I don’t know how to end this post, so I’m letting my mind glide over the members of my group, imagining their reactions. They’re urging me not to leave out the unpleasant parts of being so connected.

The people in Sense8 often feel invaded, swept up in the feelings and experiences of another member of their cluster. They have to learn how to regulate, to focus and maintain their own self even as they are constantly joining with others.

This is also true for Group, just as it can be true for life. Connecting with other people means being affected by them. Their pain and sorrow touches on my own, activates desires to help, to be in control, to change the situation. I’m reminded of my powerlessness to “make it all better,” I may feel rage, fear, despair.

Many of us spend a lot of energy suppressing these feelings. They certainly are uncomfortable. They are also crucial to truly feeling alive.

Why isn’t there a structure in Group?

Why isn’t there a structure or a theme or something in Group? It feels like there should be…

A colleague of mine likes to joke that we try to avoid “shoulding all over ourselves.”

Why should there be a structure? What kind of structure would you like?

Some groups are more structured than others. In the groups that I run, other than a designated start and end time and an agreed upon contract, I try to be as unstructured as possible.

Why?

The short answer is Here-and-Now.

What is Here-and-Now?

Here-and-Now refers to the immediate thoughts, feelings, sensations and intuitions that you are experiencing in the present moment. In Group, we try to understand these reactions as interpersonal communication–some kind of information that you consciously or unconsciously want the group to know about you.

Imposing a structure, such as turn-taking or spending a certain amount of time on a particular exercise, suppresses the Here-and-Now.

Here’s an example. The group decides to go around and “check-in,” each person sharing whatever is relevant to them. Suzy talks about her fear that the other people at the barber shop are judging her. This reminds you of your sister calling you judgmental last week. Your curiosity is piqued, you’re intrigued, wondering if an interaction with Suzy might help you with your strained relationship with Sis. Before the thought if fully formed, Roger is talking about his dog needing pancreatic surgery. That’s less interesting to you because you want to speak with Suzy.

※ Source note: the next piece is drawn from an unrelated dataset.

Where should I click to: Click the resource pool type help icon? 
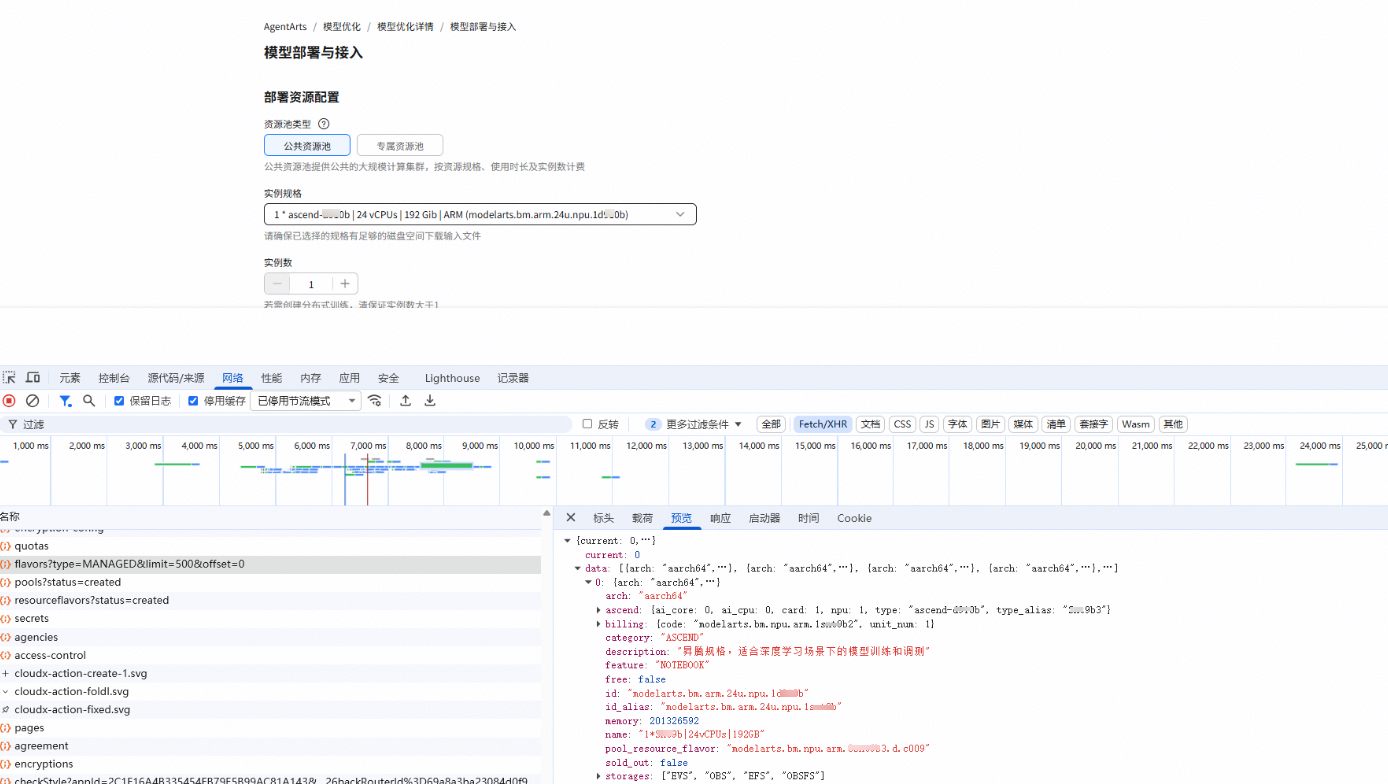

Then William is talking about his mother again and now it’s hard for you to remember what exactly you wanted to say to Suzy. Even if you do remember, you’ll need to wait for five other people to share before you can explore your desire.

Now, this may happen even in an unstructured group. It can be very hard to break into the flow of conversation and say what you need to say. But at least in an unstructured group, you’re allowed and encouraged to do so. Every piece of structure hampers the immediacy of the group. Sometimes structure may be necessary, but it’s in the immediacy that we feel most alive.